Costa Rica’s Green Rainy Season Kicks off with a Blast

WOW, what a kick off to the green season. The Guanacaste region of Costa Rica was socked in for eleven days of thick clouds and rainy weather. I felt sorry for those that came to vacation as they may not have seen the sun, but heck it is the tropics and you can’t control Mother Nature.

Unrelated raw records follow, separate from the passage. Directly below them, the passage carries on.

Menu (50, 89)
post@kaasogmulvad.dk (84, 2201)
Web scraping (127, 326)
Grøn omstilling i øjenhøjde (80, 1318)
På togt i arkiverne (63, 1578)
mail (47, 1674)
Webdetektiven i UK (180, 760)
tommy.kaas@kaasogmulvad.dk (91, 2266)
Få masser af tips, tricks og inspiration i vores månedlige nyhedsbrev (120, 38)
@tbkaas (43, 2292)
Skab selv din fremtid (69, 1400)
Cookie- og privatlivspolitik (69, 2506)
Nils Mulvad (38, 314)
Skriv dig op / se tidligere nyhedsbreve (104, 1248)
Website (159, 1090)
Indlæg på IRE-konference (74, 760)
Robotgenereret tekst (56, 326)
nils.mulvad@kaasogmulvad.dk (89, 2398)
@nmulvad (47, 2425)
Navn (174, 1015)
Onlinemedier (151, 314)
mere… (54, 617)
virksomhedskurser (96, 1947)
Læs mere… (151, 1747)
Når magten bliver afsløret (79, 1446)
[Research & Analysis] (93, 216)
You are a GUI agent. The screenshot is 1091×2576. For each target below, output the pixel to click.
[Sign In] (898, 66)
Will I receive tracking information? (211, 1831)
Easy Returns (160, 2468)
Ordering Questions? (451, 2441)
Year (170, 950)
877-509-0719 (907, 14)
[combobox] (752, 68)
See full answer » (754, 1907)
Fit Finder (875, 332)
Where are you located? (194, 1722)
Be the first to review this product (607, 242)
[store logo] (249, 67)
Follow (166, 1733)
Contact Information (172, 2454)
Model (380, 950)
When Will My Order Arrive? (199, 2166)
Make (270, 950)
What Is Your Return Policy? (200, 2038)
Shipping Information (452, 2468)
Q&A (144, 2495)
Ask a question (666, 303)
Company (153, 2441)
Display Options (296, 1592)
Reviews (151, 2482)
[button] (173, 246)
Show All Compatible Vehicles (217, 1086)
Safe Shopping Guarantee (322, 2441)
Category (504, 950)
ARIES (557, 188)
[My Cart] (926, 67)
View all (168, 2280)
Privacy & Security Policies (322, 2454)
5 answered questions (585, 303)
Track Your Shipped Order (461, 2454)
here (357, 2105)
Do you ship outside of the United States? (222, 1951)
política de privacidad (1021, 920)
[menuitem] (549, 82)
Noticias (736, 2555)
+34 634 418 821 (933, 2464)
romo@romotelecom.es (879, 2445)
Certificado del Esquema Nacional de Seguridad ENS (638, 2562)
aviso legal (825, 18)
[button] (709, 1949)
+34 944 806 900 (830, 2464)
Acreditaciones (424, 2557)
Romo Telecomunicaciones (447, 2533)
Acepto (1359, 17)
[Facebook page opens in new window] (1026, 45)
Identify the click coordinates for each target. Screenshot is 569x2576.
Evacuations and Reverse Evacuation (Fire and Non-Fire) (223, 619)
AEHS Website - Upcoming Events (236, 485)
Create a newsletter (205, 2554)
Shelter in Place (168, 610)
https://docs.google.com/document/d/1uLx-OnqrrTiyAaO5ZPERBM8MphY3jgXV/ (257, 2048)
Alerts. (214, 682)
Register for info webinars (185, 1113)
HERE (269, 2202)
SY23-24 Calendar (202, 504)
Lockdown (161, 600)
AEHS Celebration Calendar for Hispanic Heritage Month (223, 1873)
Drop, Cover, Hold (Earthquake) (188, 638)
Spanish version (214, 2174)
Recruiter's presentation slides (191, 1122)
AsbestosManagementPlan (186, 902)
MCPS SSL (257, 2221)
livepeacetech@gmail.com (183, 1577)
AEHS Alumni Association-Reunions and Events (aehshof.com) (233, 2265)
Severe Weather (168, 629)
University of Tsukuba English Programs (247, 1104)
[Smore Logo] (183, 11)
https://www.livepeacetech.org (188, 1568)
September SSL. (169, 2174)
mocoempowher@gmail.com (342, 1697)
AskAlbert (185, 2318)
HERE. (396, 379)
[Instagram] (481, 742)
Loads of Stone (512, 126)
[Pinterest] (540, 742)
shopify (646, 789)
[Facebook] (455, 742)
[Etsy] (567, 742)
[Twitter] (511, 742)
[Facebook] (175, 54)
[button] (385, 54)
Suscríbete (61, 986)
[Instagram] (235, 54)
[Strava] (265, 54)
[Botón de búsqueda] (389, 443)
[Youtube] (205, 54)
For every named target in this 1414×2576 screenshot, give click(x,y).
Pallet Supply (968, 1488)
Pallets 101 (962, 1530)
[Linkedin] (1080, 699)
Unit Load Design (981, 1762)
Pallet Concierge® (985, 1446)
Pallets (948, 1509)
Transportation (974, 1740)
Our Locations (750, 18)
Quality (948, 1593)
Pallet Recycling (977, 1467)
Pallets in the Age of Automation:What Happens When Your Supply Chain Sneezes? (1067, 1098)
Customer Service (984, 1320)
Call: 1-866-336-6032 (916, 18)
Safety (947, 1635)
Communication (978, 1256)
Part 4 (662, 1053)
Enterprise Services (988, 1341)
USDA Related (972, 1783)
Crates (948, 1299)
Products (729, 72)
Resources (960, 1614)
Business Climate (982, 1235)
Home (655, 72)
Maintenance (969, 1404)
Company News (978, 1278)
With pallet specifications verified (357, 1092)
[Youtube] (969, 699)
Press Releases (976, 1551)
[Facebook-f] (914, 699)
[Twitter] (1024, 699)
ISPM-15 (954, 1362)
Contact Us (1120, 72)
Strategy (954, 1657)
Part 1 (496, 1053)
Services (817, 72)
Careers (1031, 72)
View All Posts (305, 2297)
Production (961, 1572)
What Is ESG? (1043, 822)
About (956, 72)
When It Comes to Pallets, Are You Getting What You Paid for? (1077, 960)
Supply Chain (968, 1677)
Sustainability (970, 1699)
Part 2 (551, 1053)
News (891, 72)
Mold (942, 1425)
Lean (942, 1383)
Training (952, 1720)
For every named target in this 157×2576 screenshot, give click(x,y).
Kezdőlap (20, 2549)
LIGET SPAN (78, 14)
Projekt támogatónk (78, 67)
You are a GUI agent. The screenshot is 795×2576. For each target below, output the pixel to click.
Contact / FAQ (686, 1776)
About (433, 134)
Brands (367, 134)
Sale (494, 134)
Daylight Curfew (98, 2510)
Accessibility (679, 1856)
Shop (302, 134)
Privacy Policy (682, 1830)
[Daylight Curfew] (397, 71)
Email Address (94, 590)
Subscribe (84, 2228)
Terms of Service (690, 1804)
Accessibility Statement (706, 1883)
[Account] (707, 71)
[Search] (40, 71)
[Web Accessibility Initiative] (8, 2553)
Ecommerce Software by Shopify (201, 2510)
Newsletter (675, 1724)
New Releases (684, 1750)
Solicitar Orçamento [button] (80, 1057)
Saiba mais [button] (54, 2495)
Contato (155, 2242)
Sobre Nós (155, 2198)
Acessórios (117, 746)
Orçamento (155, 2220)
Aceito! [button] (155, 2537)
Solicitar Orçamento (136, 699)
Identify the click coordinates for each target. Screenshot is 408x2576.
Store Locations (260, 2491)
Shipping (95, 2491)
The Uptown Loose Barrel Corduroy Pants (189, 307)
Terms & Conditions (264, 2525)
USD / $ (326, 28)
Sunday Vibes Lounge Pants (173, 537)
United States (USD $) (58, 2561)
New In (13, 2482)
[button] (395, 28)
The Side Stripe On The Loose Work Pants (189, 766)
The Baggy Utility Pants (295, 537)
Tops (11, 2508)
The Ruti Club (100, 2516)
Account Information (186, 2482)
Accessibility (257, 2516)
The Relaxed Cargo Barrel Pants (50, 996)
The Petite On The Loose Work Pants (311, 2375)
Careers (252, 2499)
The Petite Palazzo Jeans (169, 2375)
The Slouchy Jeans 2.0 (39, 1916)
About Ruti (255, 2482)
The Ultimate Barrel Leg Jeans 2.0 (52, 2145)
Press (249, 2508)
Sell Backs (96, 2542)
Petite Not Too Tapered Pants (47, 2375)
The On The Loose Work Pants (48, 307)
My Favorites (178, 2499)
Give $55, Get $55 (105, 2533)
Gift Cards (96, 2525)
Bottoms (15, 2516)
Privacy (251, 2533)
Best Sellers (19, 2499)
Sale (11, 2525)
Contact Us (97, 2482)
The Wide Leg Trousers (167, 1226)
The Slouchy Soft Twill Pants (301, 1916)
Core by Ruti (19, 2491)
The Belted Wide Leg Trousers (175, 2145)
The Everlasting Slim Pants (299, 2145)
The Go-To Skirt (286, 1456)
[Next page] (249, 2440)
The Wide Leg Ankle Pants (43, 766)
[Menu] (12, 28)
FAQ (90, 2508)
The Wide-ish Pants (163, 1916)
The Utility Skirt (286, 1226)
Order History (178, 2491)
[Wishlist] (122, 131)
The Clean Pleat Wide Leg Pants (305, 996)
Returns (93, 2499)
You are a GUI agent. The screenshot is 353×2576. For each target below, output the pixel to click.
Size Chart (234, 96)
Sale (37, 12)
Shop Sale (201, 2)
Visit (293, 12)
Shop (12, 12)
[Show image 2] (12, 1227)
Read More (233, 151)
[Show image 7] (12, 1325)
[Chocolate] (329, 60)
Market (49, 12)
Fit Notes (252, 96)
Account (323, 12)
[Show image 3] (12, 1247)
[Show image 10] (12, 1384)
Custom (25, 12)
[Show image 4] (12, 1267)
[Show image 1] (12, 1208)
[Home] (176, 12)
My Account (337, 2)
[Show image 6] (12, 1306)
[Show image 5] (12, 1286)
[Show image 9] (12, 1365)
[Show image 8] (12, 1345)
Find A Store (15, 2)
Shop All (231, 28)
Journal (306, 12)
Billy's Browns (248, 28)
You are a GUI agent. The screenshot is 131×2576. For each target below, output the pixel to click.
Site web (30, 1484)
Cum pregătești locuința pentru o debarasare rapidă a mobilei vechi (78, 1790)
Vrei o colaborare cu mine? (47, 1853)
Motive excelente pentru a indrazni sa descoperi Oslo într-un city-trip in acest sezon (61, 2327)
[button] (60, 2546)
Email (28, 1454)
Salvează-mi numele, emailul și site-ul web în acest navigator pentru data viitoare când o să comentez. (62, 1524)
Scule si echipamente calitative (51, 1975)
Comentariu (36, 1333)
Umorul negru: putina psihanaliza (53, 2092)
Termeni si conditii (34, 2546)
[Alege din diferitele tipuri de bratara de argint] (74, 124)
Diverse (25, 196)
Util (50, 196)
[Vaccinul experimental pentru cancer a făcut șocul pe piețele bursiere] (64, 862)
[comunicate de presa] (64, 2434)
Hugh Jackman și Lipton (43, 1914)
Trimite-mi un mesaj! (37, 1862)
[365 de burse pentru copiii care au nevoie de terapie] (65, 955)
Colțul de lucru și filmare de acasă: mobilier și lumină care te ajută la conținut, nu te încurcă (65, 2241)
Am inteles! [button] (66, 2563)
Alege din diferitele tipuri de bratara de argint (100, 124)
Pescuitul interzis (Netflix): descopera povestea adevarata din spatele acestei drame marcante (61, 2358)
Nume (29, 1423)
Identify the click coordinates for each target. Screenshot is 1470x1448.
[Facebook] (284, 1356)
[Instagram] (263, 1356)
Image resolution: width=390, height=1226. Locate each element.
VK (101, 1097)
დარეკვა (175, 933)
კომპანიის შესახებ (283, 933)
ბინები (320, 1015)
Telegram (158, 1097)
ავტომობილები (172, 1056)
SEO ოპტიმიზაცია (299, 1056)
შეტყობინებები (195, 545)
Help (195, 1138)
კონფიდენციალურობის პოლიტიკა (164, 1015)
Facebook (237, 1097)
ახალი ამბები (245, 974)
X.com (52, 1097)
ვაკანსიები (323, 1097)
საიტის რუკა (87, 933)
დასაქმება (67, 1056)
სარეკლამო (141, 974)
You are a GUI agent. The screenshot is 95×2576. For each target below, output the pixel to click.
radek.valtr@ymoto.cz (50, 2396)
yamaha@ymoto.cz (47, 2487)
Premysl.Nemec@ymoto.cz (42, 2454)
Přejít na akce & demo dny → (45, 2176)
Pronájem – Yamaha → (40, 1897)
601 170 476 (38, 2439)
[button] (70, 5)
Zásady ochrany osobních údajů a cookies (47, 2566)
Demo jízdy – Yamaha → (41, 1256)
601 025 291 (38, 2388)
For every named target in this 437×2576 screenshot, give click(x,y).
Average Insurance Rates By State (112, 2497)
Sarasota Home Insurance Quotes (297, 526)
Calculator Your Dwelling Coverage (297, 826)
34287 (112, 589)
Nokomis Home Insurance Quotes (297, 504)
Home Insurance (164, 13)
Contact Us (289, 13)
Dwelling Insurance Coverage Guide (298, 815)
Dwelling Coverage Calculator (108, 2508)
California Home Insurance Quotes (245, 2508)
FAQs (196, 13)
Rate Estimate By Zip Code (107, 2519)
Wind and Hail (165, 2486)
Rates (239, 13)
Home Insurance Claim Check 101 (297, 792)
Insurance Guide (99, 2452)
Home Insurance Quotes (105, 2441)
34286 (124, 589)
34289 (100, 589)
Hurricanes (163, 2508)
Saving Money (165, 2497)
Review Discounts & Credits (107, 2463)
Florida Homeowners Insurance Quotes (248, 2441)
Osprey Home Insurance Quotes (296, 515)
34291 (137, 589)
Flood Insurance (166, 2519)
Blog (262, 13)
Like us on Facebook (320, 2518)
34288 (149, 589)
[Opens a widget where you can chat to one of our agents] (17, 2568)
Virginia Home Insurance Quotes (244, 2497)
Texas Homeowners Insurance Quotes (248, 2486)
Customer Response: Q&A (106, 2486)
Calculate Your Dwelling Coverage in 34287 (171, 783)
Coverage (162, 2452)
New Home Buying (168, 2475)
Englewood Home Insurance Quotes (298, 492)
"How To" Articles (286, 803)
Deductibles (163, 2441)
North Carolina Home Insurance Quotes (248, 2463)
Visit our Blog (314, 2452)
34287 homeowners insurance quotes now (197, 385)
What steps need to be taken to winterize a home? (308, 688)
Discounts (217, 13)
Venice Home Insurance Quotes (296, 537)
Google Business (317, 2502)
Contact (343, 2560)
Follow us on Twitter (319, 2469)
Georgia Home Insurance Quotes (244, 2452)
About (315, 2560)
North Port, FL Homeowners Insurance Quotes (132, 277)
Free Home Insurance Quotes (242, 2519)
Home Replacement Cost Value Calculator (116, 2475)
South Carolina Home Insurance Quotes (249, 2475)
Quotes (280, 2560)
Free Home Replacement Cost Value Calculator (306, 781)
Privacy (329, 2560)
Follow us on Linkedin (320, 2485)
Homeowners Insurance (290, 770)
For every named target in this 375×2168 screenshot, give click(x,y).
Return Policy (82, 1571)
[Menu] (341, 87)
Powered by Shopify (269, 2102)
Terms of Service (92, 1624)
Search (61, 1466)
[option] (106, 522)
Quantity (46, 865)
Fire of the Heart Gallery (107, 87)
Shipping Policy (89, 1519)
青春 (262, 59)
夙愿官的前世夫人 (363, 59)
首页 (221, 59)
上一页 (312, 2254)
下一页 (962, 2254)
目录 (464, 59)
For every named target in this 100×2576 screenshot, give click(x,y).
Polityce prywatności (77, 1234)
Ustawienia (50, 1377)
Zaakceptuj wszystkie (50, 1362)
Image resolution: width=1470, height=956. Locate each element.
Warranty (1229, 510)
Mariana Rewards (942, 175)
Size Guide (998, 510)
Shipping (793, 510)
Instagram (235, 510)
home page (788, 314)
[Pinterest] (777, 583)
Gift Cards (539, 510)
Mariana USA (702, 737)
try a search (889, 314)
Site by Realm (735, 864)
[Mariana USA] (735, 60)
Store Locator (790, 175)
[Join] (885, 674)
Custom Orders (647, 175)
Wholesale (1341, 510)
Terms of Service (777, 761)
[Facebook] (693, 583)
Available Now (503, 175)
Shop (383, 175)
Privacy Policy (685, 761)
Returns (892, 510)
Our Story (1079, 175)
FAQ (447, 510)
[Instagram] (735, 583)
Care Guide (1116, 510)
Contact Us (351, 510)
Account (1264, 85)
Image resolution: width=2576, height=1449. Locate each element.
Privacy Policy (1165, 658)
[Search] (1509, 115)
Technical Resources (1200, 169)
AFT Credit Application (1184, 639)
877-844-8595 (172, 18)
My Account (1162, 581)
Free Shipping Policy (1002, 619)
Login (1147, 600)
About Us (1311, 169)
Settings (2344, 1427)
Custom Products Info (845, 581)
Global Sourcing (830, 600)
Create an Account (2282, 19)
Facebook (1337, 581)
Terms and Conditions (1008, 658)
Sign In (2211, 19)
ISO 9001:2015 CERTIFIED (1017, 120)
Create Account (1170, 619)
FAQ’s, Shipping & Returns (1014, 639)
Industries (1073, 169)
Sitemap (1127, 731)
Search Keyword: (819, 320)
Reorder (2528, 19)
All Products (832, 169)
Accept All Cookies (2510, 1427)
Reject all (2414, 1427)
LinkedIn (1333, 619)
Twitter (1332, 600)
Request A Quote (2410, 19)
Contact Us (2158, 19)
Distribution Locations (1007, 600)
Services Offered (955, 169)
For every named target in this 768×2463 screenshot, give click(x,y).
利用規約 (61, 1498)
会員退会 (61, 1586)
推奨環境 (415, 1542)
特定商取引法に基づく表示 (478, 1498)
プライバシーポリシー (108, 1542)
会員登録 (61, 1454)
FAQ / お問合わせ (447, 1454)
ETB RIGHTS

Green season Playa Hermosa
Costa Rica was experiencing a very strong low-pressure system country wide that just would not move off the Pacific coast and was dormant over Guanacaste. It started on Saturday May 18th, with clouds moving in. By Sunday the rain started.

Playa Hermosa Rain
Sunday the 19th of May started off with a bang. I thought a bomb went off out side of my condo. The thunder clap was so loud and incredibly strong, the windows starting rattling and shaking. Then the rain started and by the time the end of the day came we had received over 4.1 inches of rain.

Playa Del Coco Rain
If you know me or have read past blogs from years ago, you may know I have a strange but interesting hobby. I have been measuring rain since I was a kid. It is not “Official” but I have rain gauges and log it every day it rains. This all started one year just before summer vacation, I think I was in firth or sixth grade, the teacher gave an assignment to the class; “For the beginning of next year’s science class I want each of you report on something that happens during your summer vacation”. That’s when it all started.
I have now lived in Playa Hermosa, Guanacaste for almost twelve years. From the day I landed, I I set up my rain gauges and have been tracking it ever since. I have seen some pretty heavy rains in September and October, which are the rainiest months of the year. I also have experienced a few years of drought as well.

Playa Hermosa Beauty
The Normal average for this part of Costa Rica, is between 40 and 60 inches of rain a year. To some that’s a lot but here it normal. This year May has been the wets I have ever recorder or seen. As mentioned before, it rained for 11 straight days, not all day long but rained none the less. For the month of May I reordered 15.7 inches of rain at my condo in Playa Hermosa.

the Beach Playa Hermosa

Have no fears, there was no flooding or damage as everything just flows to the ocean. As of writing this blog it is sunny, just a few puffy white clouds in the sky and is just beautiful, green and lush. Off the beach I go, it has been a few days, see you soon in Playa Hermosa.